François Gérard commence à exposer au Salon en 1795. Dès cette époque, devient peintre officiel de l’Empire (l’Empereur en costume de sacre). Il aborde tous les thèmes, et développe par moments un style aux qualités préromantiques (Corinne au cap Misène de 1819). Dans ses très poétiques portraits, il trouve des formules heureuses et sait y conserver une expression sincère, au pouvoir évocateur très abouti (Madame Récamier de 1805). Sa réputation dans ce domaine fut telle que les plus hautes personnalités européennes ont été peintes par lui, et son salon fut pendant plusieurs décennies un lieu important de la vie mondaine.
Psyché, personnage mythologique, apparaît dans le roman d’Apulée « Les Métamorphoses ». Personnification de l’âme, inconstante comme le papillon représenté au-dessus de sa tête, Psyché apparaît sous forme humaine, le regard perdu, recevant le baiser de l’Amour qui reste invisible pour elle.
Ami de François Gérard, le peintre Isabey était connu par ses miniatures, très prisées dans toute l’Europe.
Antoine-Jean Gros (1771-1835) entre dans l’atelier de David en 1785. Grâce à son maître, il voyage en Italie où il étudie les coloristes du XVIe siècle. Introduit auprès de Joséphine et de Bonaparte, il exécute le portrait de ce dernier « Bonaparte au pont d’Arcole ». Dans la première décennie du XIXe siècle, il exécute ses œuvres les plus importantes : Les Pestiférés de Jaffa et Le Champ de bataille d’Eylau.

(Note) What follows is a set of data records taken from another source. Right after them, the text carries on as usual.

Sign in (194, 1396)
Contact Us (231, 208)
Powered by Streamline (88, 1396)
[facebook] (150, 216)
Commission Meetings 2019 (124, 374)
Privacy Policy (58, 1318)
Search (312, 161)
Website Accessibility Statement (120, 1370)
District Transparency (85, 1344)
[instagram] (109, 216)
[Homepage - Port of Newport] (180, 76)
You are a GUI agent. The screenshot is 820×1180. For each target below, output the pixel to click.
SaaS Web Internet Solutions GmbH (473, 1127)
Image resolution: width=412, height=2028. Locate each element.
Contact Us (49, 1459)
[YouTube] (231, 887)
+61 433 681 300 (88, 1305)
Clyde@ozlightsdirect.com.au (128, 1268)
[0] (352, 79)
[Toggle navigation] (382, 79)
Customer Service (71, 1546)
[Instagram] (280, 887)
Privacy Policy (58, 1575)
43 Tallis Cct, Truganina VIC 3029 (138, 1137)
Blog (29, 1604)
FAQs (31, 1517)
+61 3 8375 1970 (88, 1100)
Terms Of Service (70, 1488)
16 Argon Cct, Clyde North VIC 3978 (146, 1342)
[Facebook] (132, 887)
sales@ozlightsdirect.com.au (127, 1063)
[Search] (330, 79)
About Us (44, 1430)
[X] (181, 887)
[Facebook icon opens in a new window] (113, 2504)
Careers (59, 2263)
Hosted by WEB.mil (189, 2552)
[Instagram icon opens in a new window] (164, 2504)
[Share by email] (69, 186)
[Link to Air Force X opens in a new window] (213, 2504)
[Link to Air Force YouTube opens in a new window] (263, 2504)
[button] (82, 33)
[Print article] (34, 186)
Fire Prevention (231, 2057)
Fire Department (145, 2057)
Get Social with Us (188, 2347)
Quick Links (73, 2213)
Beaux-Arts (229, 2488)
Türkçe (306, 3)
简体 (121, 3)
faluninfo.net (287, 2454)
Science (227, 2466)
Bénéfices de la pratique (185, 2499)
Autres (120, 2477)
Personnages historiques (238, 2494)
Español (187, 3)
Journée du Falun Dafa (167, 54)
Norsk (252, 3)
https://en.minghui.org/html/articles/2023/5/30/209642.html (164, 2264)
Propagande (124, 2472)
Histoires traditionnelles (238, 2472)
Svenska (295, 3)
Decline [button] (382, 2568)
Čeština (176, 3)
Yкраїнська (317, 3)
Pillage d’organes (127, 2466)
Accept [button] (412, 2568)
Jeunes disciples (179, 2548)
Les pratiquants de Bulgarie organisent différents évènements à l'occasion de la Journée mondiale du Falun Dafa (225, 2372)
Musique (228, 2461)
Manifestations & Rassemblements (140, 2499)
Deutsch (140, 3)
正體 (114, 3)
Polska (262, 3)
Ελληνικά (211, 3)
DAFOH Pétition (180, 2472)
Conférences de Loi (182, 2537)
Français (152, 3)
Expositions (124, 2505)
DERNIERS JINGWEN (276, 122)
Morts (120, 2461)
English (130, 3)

Commandée à la suite d’un concours ouvert en 1807, dans cette toile, Napoléon isolé de ses maréchaux, esquisse un geste étonnant entre l’imploration de la miséricorde divine et le refus d’une fatalité qui le rendrait responsable d’une guerre aussi meurtrière.
Cette grande toile, illustre bien l’attrait de l’Orient né des campagnes lointaines de Bonaparte. Le thème ressortit quelque peu à la propagande politique, mais la puissance et la fiévreuse exaltation de nombreux morceaux exécutés avec une extrême simplicité, notamment les figures des malades, font des « Pestiférés » la première grande réussite du romantisme en peinture. La toile a pour bout souligner le courage et l’esprit humanitaire du futur empereur, qui pour réconforter les malades affrontait sereinement le risque de contagion touchant les plaies d’un pestiféré. La réalité historique pourrait être moins brillante; Il semble en effet que Napoléon, pour ne pas perdre un temps précieux, avait fait exécuter tous les pestiférés.
Gros contribue grandement à renouveler la grande peinture par la vigueur de son expression et la richesse de ses inventions. Le chaos des batailles, sa touche libre et souvent véhémente, l’atmosphère chaude et colorée de ses scènes, le réalisme parfois impitoyable des cadavres des soldats son autant de caractéristiques décisives pour l’évolution qui connaît ensuite la peinture avec Géricault et Delacroix ; ces derniers, ont reconnu en lui le père de la peinture romantique.